De la laine, sous diverses formes, aux fromages (boutiques spécialisées ou marchés), les produits de tradition donneront du caractère à vos achats. Nous signalons aux amateurs la quarantaine de bouquinistes de Hay on Wye : une mine.

Cuisine

On retrouve le légume symbole dans son assiette : la soupe de poireau est le plat national. Avec de l’agneau et de l’avoine, cette soupe s’épaissit en ragoût (le cawl). La mer fournit les coques (autre plat national) et les algues : le laverbread est une intéressante préparation d’algues et d’avoine.
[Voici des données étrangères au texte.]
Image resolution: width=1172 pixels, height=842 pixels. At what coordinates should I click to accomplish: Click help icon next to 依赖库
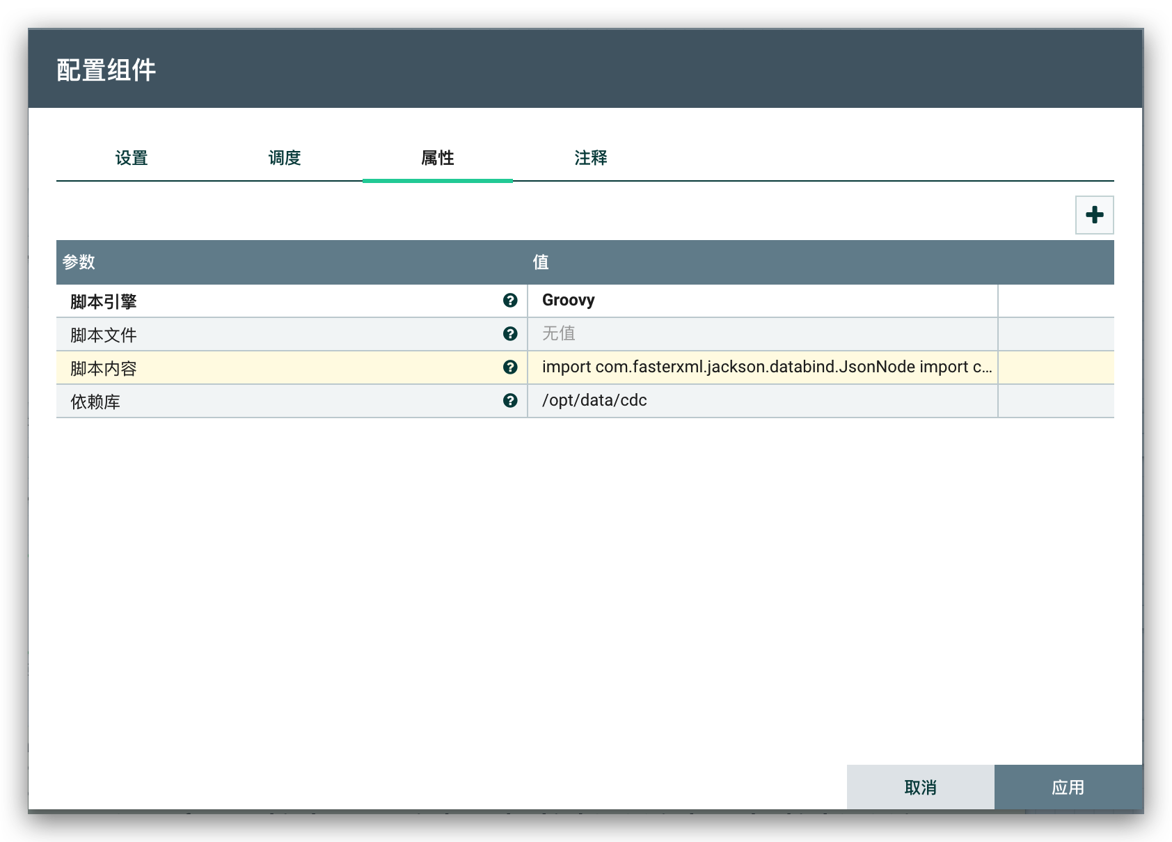[510, 401]
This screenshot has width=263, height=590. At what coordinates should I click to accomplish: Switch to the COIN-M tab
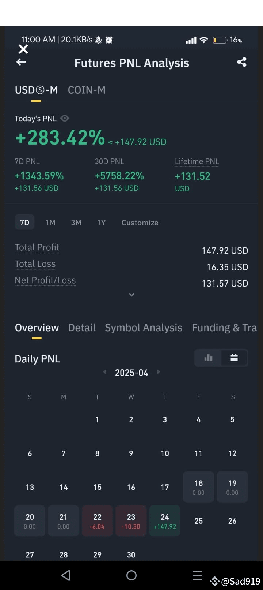click(87, 90)
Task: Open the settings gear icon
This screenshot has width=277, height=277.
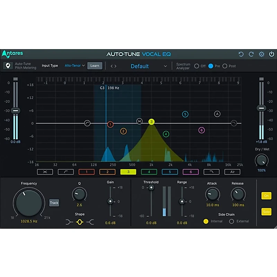Action: pyautogui.click(x=261, y=54)
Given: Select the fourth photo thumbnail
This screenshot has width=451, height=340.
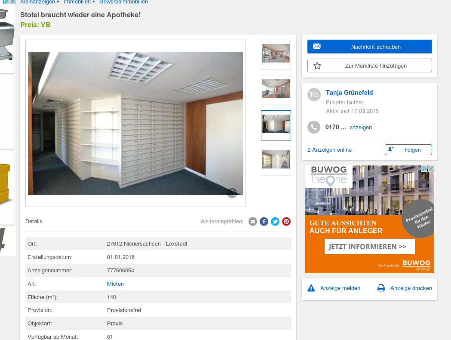Looking at the screenshot, I should (x=276, y=160).
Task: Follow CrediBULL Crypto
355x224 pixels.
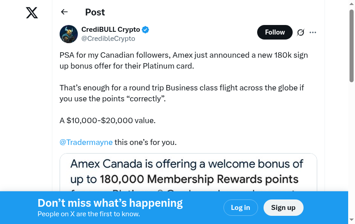Action: (274, 32)
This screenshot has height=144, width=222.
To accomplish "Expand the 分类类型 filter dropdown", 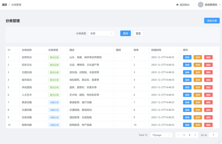I will tap(101, 33).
La saucisse de Glamorgan est faite de mie de pain, de fromage (généralement du Caerphilly, doux et salé) d’oignons et de… poireaux. Les welsh faggots sont des boulettes de viande de porc et les welsh rarebits, des tartines de fromage mariné. On fait un pain enrichi de fruits secs, le bara brith. De nombreux gâteaux secs accompagnent le thé. Pour l’ordinaire, les Gallois sacrifient aux fish and chips et aux diverses formules de restauration rapide. Pour le moins ordinaire, on notera que les chefs gallois savent faire preuve d’inventivité et de justesse dans le traitement des produits traditionnels (bœuf noir, mouton de pré-salé, fruits de mer). Le label de qualité, The True Taste, peut permettre d’orienter ses choix.

Boisson

Le thé, bien sûr. On en trouve de multiples variétés, mais les Gallois s’en tiennent volontiers à un strict classicisme : thé noir (avec ou sans lait, avec ou sans sucre). En fait de boissons sans alcool, on consomme des sodas, comme partout…
Dans les pubs, la bière est reine. La lager est blonde et légère, servie fraiche ; ce n’est pas la plus consommée. On lui préfère les ales, rousses ou blondes, plus british, ou les stouts, sombres et crémeuses. Techniquement, c’est le mode de fermentation qui différencie les ales et les stouts, d’un côté et les lagers de l’autre. En général, ales et stouts ont plus de « matière » que les lagers. Dans tous les cas, on vous servira ça dans un verre ou une pinte de 57 cl (demandez « half pint », si vous en voulez une « petite », mais ce n’est pas la règle). Et tout est bien meilleur à la pression (on tap).